Frequency weightings allow us to adjust decibel readings taken by noise-measuring instruments in order to more accurately reflect the true noise level as perceived by humans.
A, B, and Z weightings are examples of the types filters that are applied to adjust noise readings across the full acoustic spectrum (20 Hz to 20,000 Hz), resulting in slightly different measurements based on the desired aim.
A Little On Acoustics
We measure sound energy with several units, including amplitude (loudness) and frequency (change in wave direction). Frequency is measured in hertz, Hz, named for the German physicist who studied sound.
The higher the frequency, the more sound waves pass your ear in a given time. High frequency sounds like whistles, sirens, and birds chirping contrast with low frequency sounds like thunder booming and trucks rumbling down a road.
Not All Frequencies Are Heard Equally
Although two sounds sound may be read as equal in decibels, the human ear will interpret their loudness distinctly, based on where they lie on the frequency spectrum.
The sensitivity of human hearing is demonstrated by the Fletcher-Munson equal-loudness contours.
In order to more accurately read noise in accordance with the human response to noise stimuli, sound level meters apply electronic filters to give greater importance – or weighting – to different frequency ranges.
Two of the most common filters, A and C, are human-weighted; the 'Z' weighting is more or less a control.
Each filter has a different degree and kind of noise level attenuation.
'A' Frequency Weighting
The 'A' frequency weighting is the most common, as it is designed to most closely match the inverse of the equal loudness curves, in order to more accurately . In fact, according to the international standard IEC 61672, it is mandated to be fitted to all sound level meters.
You can identify an A-weighted frequency measurements as dB(A), or by labels like LAeq, LAFmax, and LAE.
C Frequency Weighting
'C' frequency weighting is the standard weighting of audible frequencies typical with measurements of Peak Sound Pressure level.

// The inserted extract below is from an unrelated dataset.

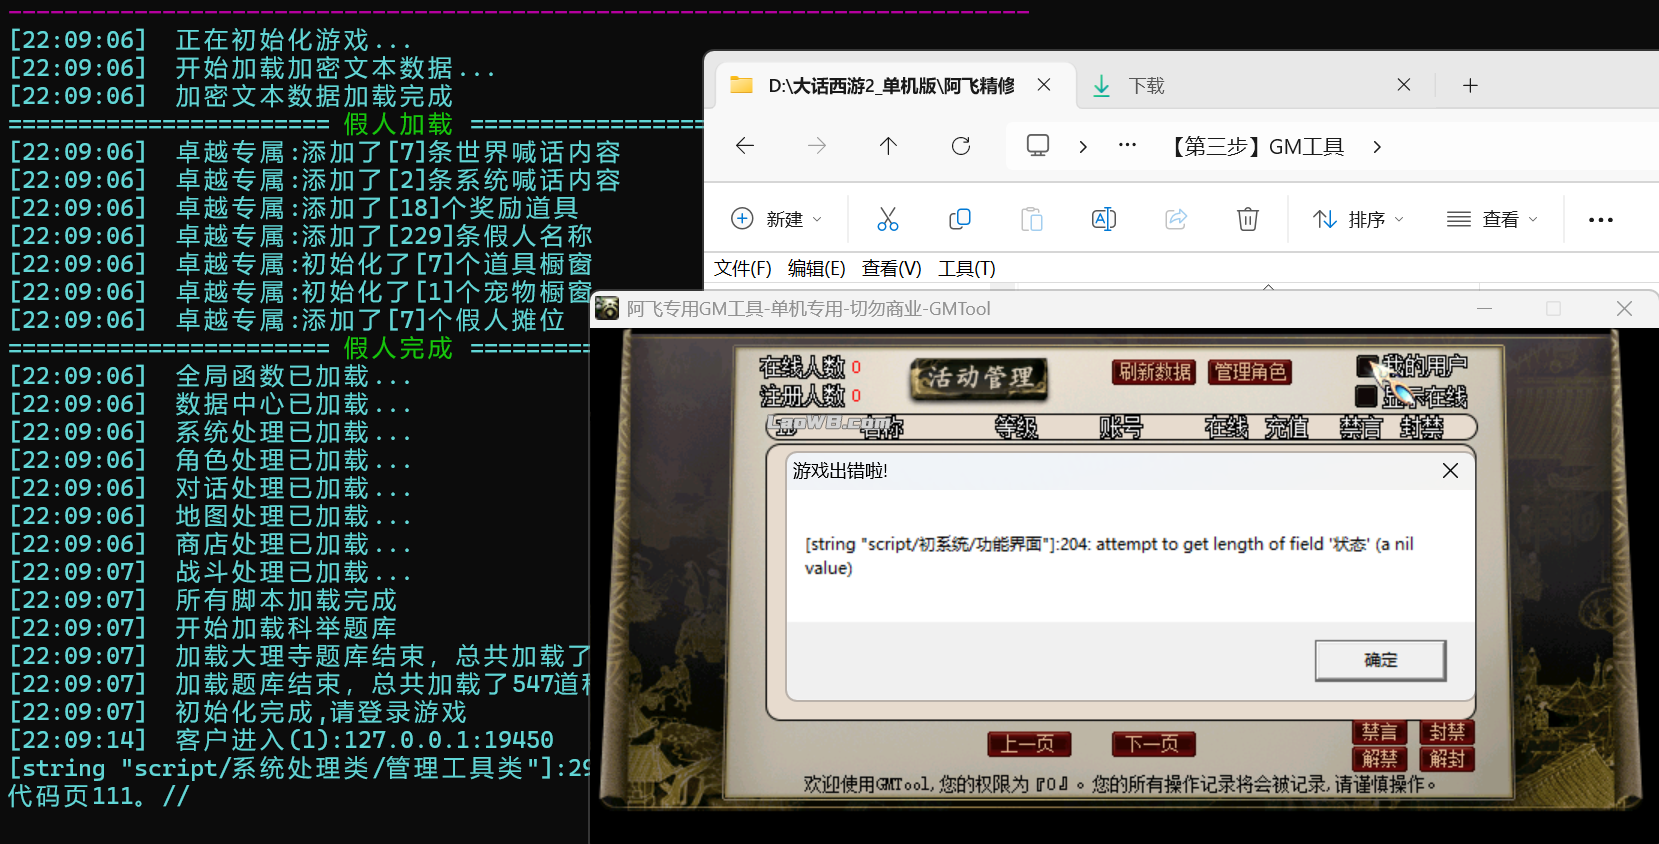Open the 文件(F) menu
Viewport: 1659px width, 844px height.
coord(742,268)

This frequency weighting tracks human hearing just as the 'A' frequency weighting, but at higher noise levels (greater amplitude). The flatter curve emphasizes the effects of lower frequency sounds on human hearing.
Look for labels such as dB(C), C, dBC, LCeq, LCPeak, or LCE. LPeak, or Peak Sound Pressure, shows as LCPeak.
Z Frequency Weighting
'Z' stands for zero; this weighting produces a flat frequency response between 10 Hz and 20,000 Hz, meaning that there is no alteration to the true measurement, despite how a human might really perceive the noise. In effect, it is like having no filter at all. This is useful for octave band analysis and for determining environmental noise.
Z frequency weighting shows as labels such as dBZ or dB(Z), LZeq, LZFmax, or LZE.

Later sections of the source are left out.